25 August 2016, dusan

A collection of essays contextualizing actions and initiatives in Brazil’s net culture and hacktivism, edited by the late Ricardo Rosas and Giseli Vasconcelos and coming out of their experience creating Festival Digitofagia in 2004.

“Digitofagia é resultado de um processo coletivo de pensamento gerado durante a concepção, planejamento e realização de um festival de mídia tática, no Rio de Janeiro e em São Paulo, no ano de 2004, que discutiu, entre outras coisas, a necessidade urgente de “abrasileirar” práticas de mídia-ativismo que até então eram teorizadas, praticadas e planejadas sob a influência de teorias e práticas aparentemente alheias ao contexto brasileiro.

A concepção de Digitofagia foi pensar uma pratica antropofágica que se reatualiza no contexto da cultura digital, reabastecendo seu viés libertário. Para tanto, abraçar práticas espontâneas na cultura contemporânea brasileira, como a pirataria, os camelôs e a gambiarra, seria, quem sabe, formas de trazer a mídia tática para um campo mais familiar e mais cotidiano aos praticantes, teóricos e activistas brasileiros.

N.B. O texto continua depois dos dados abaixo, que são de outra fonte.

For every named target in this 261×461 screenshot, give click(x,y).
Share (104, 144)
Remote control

Afinal, a própria cultura brasileira é um codigo (em) aberto.”

“Composto por 35 textos de escritores, ativistas, pesquisadores, acadêmicos e artistas preocupados com os caminhos do ativismo político-artístico nos tempos da globalização digital, Digitofagia é fruto da inesgotável energia e alegria de Ricardo Rosas (1969-2007), que primeiro pensou e organizou, ao lado de Giseli Vasconcelos, os textos selecionados para este volume.”

Publisher Radical Livros, São Paulo, with Sarai/CSDS, Delhi, and Waag Society, Amsterdam, 2006
Creative Commons BY-SA-NC 2.5 Brazil
ISBN 8598600048, 9788598600048
347 pages

Commentary: Paul Keller (2009), Geert Lovink (2009).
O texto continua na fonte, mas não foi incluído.